▶ _Directions_:
The required result is every line of the records that includes "computer".

Dataset records
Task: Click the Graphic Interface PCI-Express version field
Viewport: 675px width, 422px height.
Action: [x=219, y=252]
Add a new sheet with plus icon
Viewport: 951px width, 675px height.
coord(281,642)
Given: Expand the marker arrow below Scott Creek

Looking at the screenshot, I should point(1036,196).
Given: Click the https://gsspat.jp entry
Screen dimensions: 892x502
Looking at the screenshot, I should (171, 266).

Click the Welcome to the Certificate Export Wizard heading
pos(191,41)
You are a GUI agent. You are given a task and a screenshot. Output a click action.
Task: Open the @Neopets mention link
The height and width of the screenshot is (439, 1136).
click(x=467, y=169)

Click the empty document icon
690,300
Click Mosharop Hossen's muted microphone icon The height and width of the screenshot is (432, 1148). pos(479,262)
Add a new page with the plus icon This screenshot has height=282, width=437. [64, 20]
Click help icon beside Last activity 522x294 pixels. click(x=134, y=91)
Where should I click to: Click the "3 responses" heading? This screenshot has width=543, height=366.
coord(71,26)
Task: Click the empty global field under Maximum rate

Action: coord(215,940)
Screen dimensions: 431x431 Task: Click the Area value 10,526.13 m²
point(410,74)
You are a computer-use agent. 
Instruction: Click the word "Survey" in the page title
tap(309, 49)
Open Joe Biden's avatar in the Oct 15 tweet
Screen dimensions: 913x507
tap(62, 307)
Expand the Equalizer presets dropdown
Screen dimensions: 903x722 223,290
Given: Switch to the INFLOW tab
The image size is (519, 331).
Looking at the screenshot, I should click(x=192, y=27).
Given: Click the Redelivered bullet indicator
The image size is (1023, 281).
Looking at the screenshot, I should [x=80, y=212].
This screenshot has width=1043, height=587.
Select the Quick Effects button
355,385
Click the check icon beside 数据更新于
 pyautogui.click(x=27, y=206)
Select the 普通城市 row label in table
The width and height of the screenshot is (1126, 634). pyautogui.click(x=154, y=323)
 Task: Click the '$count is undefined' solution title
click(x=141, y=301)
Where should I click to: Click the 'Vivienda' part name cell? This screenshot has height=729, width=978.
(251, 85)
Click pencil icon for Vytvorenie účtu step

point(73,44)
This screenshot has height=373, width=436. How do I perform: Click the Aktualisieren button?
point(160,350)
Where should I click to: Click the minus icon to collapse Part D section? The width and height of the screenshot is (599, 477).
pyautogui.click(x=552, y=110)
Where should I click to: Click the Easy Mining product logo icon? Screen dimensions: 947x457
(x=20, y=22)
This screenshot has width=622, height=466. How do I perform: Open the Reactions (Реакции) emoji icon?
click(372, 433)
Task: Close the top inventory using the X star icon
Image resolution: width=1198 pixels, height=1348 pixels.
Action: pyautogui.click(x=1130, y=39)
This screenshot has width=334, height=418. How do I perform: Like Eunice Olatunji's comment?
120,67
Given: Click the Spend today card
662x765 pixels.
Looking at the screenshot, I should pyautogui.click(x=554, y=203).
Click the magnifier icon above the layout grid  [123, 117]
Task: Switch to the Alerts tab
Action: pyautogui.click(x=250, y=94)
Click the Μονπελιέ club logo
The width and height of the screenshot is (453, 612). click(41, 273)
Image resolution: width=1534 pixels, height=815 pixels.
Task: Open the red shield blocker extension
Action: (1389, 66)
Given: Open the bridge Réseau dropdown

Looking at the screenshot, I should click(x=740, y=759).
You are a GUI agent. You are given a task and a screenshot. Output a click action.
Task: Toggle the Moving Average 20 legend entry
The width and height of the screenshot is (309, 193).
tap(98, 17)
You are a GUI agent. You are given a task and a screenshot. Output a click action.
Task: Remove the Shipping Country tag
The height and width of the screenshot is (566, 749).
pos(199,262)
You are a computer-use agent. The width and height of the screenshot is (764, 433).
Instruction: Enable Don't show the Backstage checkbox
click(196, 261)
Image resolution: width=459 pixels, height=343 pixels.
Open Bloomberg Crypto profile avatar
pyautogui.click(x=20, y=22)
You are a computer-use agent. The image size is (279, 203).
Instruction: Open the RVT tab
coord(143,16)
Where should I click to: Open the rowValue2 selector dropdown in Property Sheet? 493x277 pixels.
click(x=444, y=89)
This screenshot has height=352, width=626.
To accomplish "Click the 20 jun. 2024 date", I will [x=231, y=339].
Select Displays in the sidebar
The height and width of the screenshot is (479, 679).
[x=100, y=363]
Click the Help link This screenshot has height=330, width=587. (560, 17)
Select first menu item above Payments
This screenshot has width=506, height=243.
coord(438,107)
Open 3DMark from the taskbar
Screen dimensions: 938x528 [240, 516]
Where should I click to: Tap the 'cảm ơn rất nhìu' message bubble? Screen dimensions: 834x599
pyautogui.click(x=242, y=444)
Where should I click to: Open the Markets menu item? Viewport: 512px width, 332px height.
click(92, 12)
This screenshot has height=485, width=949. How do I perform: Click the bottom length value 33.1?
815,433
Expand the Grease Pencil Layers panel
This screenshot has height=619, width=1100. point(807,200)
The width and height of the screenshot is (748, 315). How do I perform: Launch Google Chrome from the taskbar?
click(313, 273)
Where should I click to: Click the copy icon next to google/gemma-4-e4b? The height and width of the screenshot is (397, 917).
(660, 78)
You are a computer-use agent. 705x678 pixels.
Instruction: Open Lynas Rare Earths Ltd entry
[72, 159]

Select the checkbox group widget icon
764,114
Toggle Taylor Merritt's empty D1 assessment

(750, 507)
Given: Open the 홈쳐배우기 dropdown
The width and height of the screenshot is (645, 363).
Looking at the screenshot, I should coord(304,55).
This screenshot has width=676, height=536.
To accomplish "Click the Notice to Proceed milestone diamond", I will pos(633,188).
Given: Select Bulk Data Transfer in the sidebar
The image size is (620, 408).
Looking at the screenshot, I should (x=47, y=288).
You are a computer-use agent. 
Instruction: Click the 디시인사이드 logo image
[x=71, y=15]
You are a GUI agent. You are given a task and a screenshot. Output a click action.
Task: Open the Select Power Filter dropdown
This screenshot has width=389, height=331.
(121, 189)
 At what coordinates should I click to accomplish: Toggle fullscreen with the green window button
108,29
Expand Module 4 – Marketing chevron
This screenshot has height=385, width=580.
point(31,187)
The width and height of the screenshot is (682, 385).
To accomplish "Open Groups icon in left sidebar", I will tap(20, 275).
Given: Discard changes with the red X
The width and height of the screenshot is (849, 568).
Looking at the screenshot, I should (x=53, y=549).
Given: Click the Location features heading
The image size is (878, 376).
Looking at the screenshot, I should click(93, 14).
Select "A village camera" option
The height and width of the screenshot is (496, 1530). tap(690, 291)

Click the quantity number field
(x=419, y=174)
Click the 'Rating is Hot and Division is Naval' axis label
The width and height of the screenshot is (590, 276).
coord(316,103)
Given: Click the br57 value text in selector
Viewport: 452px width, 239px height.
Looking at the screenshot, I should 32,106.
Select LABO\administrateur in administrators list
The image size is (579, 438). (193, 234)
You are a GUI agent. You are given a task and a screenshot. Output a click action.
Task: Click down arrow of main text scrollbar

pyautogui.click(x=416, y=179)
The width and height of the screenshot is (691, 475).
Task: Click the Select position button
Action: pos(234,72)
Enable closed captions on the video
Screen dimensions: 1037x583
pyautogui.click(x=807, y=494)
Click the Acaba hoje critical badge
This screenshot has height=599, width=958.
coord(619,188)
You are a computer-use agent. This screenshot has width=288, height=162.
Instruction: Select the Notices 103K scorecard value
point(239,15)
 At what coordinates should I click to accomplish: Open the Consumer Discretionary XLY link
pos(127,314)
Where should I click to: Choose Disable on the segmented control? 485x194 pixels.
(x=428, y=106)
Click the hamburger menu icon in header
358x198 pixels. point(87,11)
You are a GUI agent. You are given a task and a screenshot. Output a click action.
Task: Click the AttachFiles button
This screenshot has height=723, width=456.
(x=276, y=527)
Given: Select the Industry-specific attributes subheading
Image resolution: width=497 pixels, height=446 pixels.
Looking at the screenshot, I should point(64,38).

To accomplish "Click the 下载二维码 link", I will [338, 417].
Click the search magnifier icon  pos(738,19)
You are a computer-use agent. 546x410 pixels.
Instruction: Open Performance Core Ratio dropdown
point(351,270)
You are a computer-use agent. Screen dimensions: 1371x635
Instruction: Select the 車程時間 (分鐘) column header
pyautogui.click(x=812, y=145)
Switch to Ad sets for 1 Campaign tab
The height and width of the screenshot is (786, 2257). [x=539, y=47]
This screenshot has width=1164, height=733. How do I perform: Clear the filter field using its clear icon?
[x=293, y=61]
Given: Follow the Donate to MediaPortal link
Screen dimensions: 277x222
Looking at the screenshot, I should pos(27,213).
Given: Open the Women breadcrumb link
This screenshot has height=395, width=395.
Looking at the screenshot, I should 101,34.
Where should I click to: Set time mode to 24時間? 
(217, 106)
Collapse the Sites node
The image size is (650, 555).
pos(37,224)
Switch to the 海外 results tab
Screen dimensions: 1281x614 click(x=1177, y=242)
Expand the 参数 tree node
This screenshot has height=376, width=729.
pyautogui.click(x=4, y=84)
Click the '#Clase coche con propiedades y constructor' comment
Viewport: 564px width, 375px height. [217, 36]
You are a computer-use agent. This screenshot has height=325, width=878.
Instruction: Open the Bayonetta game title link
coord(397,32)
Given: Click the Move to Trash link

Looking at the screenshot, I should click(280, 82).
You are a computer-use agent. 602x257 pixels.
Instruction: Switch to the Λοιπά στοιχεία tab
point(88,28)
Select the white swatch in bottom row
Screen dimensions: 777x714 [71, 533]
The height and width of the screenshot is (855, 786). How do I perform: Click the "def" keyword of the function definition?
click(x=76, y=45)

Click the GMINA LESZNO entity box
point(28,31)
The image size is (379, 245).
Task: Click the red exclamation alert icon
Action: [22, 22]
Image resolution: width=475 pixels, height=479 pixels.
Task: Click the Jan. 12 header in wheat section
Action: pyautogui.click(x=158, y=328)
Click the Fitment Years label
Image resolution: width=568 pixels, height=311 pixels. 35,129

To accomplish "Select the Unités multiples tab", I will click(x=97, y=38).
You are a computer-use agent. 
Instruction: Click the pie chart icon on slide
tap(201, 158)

▶ _Your response_:
You are a computer-use agent. 
You are a computer-use agent. The width and height of the screenshot is (764, 433).
You are a computer-use agent. The image size is (279, 203).
You are a computer-use agent. 705x678 pixels.
You are a computer-use agent. 
You are a computer-use agent. This screenshot has width=288, height=162.
You are a computer-use agent. 546x410 pixels.
You are a computer-use agent. Screen dimensions: 1371x635
You are a computer-use agent. This screenshot has height=325, width=878.
You are a computer-use agent. 602x257 pixels.
You are a computer-use agent. 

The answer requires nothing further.